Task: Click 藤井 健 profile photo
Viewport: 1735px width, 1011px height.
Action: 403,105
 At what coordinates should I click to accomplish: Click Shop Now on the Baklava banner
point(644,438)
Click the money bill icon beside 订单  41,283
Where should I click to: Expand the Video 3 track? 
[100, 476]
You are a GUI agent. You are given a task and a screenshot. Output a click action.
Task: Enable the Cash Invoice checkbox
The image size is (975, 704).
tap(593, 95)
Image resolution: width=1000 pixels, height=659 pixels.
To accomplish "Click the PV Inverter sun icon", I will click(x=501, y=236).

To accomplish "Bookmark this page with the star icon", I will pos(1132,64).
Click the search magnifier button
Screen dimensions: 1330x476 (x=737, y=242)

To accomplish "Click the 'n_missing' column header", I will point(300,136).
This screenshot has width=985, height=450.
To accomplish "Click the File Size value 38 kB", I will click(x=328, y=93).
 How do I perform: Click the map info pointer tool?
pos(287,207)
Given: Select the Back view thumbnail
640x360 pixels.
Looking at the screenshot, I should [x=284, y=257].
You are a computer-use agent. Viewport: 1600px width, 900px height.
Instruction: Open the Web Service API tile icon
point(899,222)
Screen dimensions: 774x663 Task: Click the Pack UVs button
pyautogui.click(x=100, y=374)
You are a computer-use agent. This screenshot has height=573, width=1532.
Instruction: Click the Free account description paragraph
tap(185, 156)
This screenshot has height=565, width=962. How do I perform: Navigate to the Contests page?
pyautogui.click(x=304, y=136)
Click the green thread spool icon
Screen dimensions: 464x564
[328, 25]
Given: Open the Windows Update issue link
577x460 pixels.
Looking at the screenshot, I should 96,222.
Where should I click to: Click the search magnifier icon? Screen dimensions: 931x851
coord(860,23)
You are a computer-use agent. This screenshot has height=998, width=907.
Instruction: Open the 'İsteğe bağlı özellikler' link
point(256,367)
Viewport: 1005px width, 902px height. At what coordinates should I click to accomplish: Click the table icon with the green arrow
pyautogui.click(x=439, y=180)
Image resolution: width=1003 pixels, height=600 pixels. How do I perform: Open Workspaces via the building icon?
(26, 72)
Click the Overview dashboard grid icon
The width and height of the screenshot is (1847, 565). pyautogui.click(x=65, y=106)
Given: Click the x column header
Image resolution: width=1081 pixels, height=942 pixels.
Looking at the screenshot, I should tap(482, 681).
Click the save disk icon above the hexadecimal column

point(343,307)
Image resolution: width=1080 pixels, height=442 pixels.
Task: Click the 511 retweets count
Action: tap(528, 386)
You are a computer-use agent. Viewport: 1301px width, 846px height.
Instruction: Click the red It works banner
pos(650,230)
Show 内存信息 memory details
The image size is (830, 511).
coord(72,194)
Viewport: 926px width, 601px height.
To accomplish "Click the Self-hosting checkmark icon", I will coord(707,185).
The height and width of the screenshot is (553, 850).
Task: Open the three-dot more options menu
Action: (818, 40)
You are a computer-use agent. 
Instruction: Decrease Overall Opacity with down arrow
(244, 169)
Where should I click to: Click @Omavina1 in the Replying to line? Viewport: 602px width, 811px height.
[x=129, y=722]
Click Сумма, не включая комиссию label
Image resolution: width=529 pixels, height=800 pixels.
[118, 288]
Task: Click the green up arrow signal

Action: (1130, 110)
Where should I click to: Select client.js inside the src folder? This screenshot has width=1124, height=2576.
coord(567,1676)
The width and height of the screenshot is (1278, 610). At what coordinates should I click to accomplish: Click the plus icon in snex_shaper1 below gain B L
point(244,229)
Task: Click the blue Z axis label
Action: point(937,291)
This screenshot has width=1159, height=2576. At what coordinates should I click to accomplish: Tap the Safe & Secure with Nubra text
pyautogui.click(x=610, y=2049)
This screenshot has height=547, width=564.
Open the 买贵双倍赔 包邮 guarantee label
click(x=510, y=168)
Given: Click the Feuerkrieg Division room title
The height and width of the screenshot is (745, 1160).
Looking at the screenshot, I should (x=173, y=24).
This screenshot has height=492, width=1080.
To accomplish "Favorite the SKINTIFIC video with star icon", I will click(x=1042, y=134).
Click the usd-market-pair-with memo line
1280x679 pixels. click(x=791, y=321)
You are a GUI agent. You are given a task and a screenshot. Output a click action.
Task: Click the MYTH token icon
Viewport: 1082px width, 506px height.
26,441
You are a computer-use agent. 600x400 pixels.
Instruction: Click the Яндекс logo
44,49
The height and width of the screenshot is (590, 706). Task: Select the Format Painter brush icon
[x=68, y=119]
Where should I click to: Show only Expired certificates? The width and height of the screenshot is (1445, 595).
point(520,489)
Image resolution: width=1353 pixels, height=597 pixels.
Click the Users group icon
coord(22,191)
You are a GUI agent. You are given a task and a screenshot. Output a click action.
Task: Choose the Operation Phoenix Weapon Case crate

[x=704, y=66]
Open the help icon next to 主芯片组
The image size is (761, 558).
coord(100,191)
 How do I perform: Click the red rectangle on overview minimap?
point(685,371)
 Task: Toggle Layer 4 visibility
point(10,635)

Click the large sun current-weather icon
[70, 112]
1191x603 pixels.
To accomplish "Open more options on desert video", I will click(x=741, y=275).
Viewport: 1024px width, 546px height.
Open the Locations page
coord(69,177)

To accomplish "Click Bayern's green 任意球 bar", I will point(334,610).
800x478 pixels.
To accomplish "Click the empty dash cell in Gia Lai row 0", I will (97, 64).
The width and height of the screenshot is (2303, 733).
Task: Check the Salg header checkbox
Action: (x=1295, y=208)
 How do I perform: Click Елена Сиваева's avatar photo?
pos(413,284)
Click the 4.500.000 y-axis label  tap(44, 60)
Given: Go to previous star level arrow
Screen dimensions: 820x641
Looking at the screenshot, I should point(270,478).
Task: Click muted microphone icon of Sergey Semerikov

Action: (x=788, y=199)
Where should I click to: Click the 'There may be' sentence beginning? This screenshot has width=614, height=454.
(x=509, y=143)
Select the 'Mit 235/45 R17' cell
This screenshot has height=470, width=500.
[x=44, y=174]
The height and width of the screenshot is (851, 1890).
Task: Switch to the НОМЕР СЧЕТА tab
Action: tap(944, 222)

# [YOUR OBJECTIVE]
Set the data above down again in full, exactly as it reads.

# [ANSWER TO THIS TASK]
Task: Click 藤井 健 profile photo
Viewport: 1735px width, 1011px height.
Action: 403,105
 At what coordinates should I click to accomplish: Click Shop Now on the Baklava banner
point(644,438)
Click the money bill icon beside 订单  41,283
Where should I click to: Expand the Video 3 track? 
[100, 476]
You are a GUI agent. You are given a task and a screenshot. Output a click action.
Task: Enable the Cash Invoice checkbox
The image size is (975, 704).
tap(593, 95)
Image resolution: width=1000 pixels, height=659 pixels.
To accomplish "Click the PV Inverter sun icon", I will click(x=501, y=236).

To accomplish "Bookmark this page with the star icon", I will pos(1132,64).
Click the search magnifier button
Screen dimensions: 1330x476 (x=737, y=242)

To accomplish "Click the 'n_missing' column header", I will point(300,136).
This screenshot has width=985, height=450.
To accomplish "Click the File Size value 38 kB", I will click(x=328, y=93).
 How do I perform: Click the map info pointer tool?
pos(287,207)
Given: Select the Back view thumbnail
640x360 pixels.
Looking at the screenshot, I should [x=284, y=257].
You are a computer-use agent. Viewport: 1600px width, 900px height.
Instruction: Open the Web Service API tile icon
point(899,222)
Screen dimensions: 774x663 Task: Click the Pack UVs button
pyautogui.click(x=100, y=374)
You are a computer-use agent. This screenshot has height=573, width=1532.
Instruction: Click the Free account description paragraph
tap(185, 156)
This screenshot has height=565, width=962. How do I perform: Navigate to the Contests page?
pyautogui.click(x=304, y=136)
Click the green thread spool icon
Screen dimensions: 464x564
[328, 25]
Given: Open the Windows Update issue link
577x460 pixels.
Looking at the screenshot, I should 96,222.
Where should I click to: Click the search magnifier icon? Screen dimensions: 931x851
coord(860,23)
You are a computer-use agent. This screenshot has height=998, width=907.
Instruction: Open the 'İsteğe bağlı özellikler' link
point(256,367)
Viewport: 1005px width, 902px height. At what coordinates should I click to accomplish: Click the table icon with the green arrow
pyautogui.click(x=439, y=180)
Image resolution: width=1003 pixels, height=600 pixels. How do I perform: Open Workspaces via the building icon?
(26, 72)
Click the Overview dashboard grid icon
The width and height of the screenshot is (1847, 565). pyautogui.click(x=65, y=106)
Given: Click the x column header
Image resolution: width=1081 pixels, height=942 pixels.
Looking at the screenshot, I should tap(482, 681).
Click the save disk icon above the hexadecimal column

point(343,307)
Image resolution: width=1080 pixels, height=442 pixels.
Task: Click the 511 retweets count
Action: tap(528, 386)
You are a computer-use agent. Viewport: 1301px width, 846px height.
Instruction: Click the red It works banner
pos(650,230)
Show 内存信息 memory details
The image size is (830, 511).
coord(72,194)
Viewport: 926px width, 601px height.
To accomplish "Click the Self-hosting checkmark icon", I will coord(707,185).
The height and width of the screenshot is (553, 850).
Task: Open the three-dot more options menu
Action: (818, 40)
You are a computer-use agent. 
Instruction: Decrease Overall Opacity with down arrow
(244, 169)
Where should I click to: Click @Omavina1 in the Replying to line? Viewport: 602px width, 811px height.
[x=129, y=722]
Click Сумма, не включая комиссию label
Image resolution: width=529 pixels, height=800 pixels.
[118, 288]
Task: Click the green up arrow signal

Action: (1130, 110)
Where should I click to: Select client.js inside the src folder? This screenshot has width=1124, height=2576.
coord(567,1676)
The width and height of the screenshot is (1278, 610). At what coordinates should I click to accomplish: Click the plus icon in snex_shaper1 below gain B L
point(244,229)
Task: Click the blue Z axis label
Action: point(937,291)
This screenshot has width=1159, height=2576. At what coordinates should I click to accomplish: Tap the Safe & Secure with Nubra text
pyautogui.click(x=610, y=2049)
This screenshot has height=547, width=564.
Open the 买贵双倍赔 包邮 guarantee label
click(x=510, y=168)
Given: Click the Feuerkrieg Division room title
The height and width of the screenshot is (745, 1160).
Looking at the screenshot, I should (x=173, y=24).
This screenshot has height=492, width=1080.
To accomplish "Favorite the SKINTIFIC video with star icon", I will click(x=1042, y=134).
Click the usd-market-pair-with memo line
1280x679 pixels. click(x=791, y=321)
You are a GUI agent. You are given a task and a screenshot. Output a click action.
Task: Click the MYTH token icon
Viewport: 1082px width, 506px height.
26,441
You are a computer-use agent. 600x400 pixels.
Instruction: Click the Яндекс logo
44,49
The height and width of the screenshot is (590, 706). Task: Select the Format Painter brush icon
[x=68, y=119]
Where should I click to: Show only Expired certificates? The width and height of the screenshot is (1445, 595).
point(520,489)
Image resolution: width=1353 pixels, height=597 pixels.
Click the Users group icon
coord(22,191)
You are a GUI agent. You are given a task and a screenshot. Output a click action.
Task: Choose the Operation Phoenix Weapon Case crate

[x=704, y=66]
Open the help icon next to 主芯片组
The image size is (761, 558).
coord(100,191)
 How do I perform: Click the red rectangle on overview minimap?
point(685,371)
 Task: Toggle Layer 4 visibility
point(10,635)

Click the large sun current-weather icon
[70, 112]
1191x603 pixels.
To accomplish "Open more options on desert video", I will click(x=741, y=275).
Viewport: 1024px width, 546px height.
Open the Locations page
coord(69,177)

To accomplish "Click Bayern's green 任意球 bar", I will point(334,610).
800x478 pixels.
To accomplish "Click the empty dash cell in Gia Lai row 0", I will (97, 64).
The width and height of the screenshot is (2303, 733).
Task: Check the Salg header checkbox
Action: (x=1295, y=208)
 How do I perform: Click Елена Сиваева's avatar photo?
pos(413,284)
Click the 4.500.000 y-axis label  tap(44, 60)
Given: Go to previous star level arrow
Screen dimensions: 820x641
Looking at the screenshot, I should point(270,478).
Task: Click muted microphone icon of Sergey Semerikov

Action: (x=788, y=199)
Where should I click to: Click the 'There may be' sentence beginning? This screenshot has width=614, height=454.
(x=509, y=143)
Select the 'Mit 235/45 R17' cell
This screenshot has height=470, width=500.
[x=44, y=174]
The height and width of the screenshot is (851, 1890).
Task: Switch to the НОМЕР СЧЕТА tab
Action: tap(944, 222)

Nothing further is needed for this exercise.